__Extracted data__:

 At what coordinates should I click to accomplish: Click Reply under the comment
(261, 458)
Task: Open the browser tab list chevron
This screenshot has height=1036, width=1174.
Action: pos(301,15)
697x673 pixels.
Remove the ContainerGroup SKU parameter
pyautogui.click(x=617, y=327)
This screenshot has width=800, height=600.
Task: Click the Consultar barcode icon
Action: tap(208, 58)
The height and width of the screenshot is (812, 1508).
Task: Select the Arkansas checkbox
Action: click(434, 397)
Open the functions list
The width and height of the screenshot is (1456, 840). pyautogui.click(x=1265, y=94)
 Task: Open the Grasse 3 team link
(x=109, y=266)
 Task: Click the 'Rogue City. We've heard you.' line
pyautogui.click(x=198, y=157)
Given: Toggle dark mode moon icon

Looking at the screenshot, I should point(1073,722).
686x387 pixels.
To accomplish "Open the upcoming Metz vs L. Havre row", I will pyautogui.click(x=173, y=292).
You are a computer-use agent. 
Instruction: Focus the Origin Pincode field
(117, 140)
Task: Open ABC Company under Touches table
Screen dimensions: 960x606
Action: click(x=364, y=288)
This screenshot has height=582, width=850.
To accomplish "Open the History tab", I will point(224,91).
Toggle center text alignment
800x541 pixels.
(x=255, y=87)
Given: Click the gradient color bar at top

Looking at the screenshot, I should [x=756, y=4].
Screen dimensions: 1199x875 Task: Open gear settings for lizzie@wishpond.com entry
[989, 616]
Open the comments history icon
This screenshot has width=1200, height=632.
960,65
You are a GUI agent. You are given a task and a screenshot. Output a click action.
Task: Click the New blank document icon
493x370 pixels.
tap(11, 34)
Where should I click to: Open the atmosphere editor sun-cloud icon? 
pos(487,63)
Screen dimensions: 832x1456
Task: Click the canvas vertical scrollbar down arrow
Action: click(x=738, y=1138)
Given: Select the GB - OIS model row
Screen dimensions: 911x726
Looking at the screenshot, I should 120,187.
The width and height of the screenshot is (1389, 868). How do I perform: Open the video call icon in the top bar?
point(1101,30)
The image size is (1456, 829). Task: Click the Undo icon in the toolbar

__Task directions__:
Rewrite all of the items above, replacing every instance of "pixels" with "px" and leaving everything else unchanged.

__Result below__:
 At what coordinates should I click to accomplish: Click Reply under the comment
(261, 458)
Task: Open the browser tab list chevron
This screenshot has height=1036, width=1174.
Action: pos(301,15)
697x673 px.
Remove the ContainerGroup SKU parameter
pyautogui.click(x=617, y=327)
This screenshot has width=800, height=600.
Task: Click the Consultar barcode icon
Action: tap(208, 58)
The height and width of the screenshot is (812, 1508).
Task: Select the Arkansas checkbox
Action: click(434, 397)
Open the functions list
The width and height of the screenshot is (1456, 840). pyautogui.click(x=1265, y=94)
 Task: Open the Grasse 3 team link
(x=109, y=266)
 Task: Click the 'Rogue City. We've heard you.' line
pyautogui.click(x=198, y=157)
Given: Toggle dark mode moon icon

Looking at the screenshot, I should point(1073,722).
686x387 px.
To accomplish "Open the upcoming Metz vs L. Havre row", I will pyautogui.click(x=173, y=292).
You are a computer-use agent. 
Instruction: Focus the Origin Pincode field
(117, 140)
Task: Open ABC Company under Touches table
Screen dimensions: 960x606
Action: click(x=364, y=288)
This screenshot has height=582, width=850.
To accomplish "Open the History tab", I will point(224,91).
Toggle center text alignment
800x541 px.
(x=255, y=87)
Given: Click the gradient color bar at top

Looking at the screenshot, I should [x=756, y=4].
Screen dimensions: 1199x875 Task: Open gear settings for lizzie@wishpond.com entry
[989, 616]
Open the comments history icon
This screenshot has width=1200, height=632.
960,65
You are a GUI agent. You are given a task and a screenshot. Output a click action.
Task: Click the New blank document icon
493x370 px.
tap(11, 34)
Where should I click to: Open the atmosphere editor sun-cloud icon? 
pos(487,63)
Screen dimensions: 832x1456
Task: Click the canvas vertical scrollbar down arrow
Action: click(x=738, y=1138)
Given: Select the GB - OIS model row
Screen dimensions: 911x726
Looking at the screenshot, I should 120,187.
The width and height of the screenshot is (1389, 868). How do I perform: Open the video call icon in the top bar?
point(1101,30)
The image size is (1456, 829). Task: Click the Undo icon in the toolbar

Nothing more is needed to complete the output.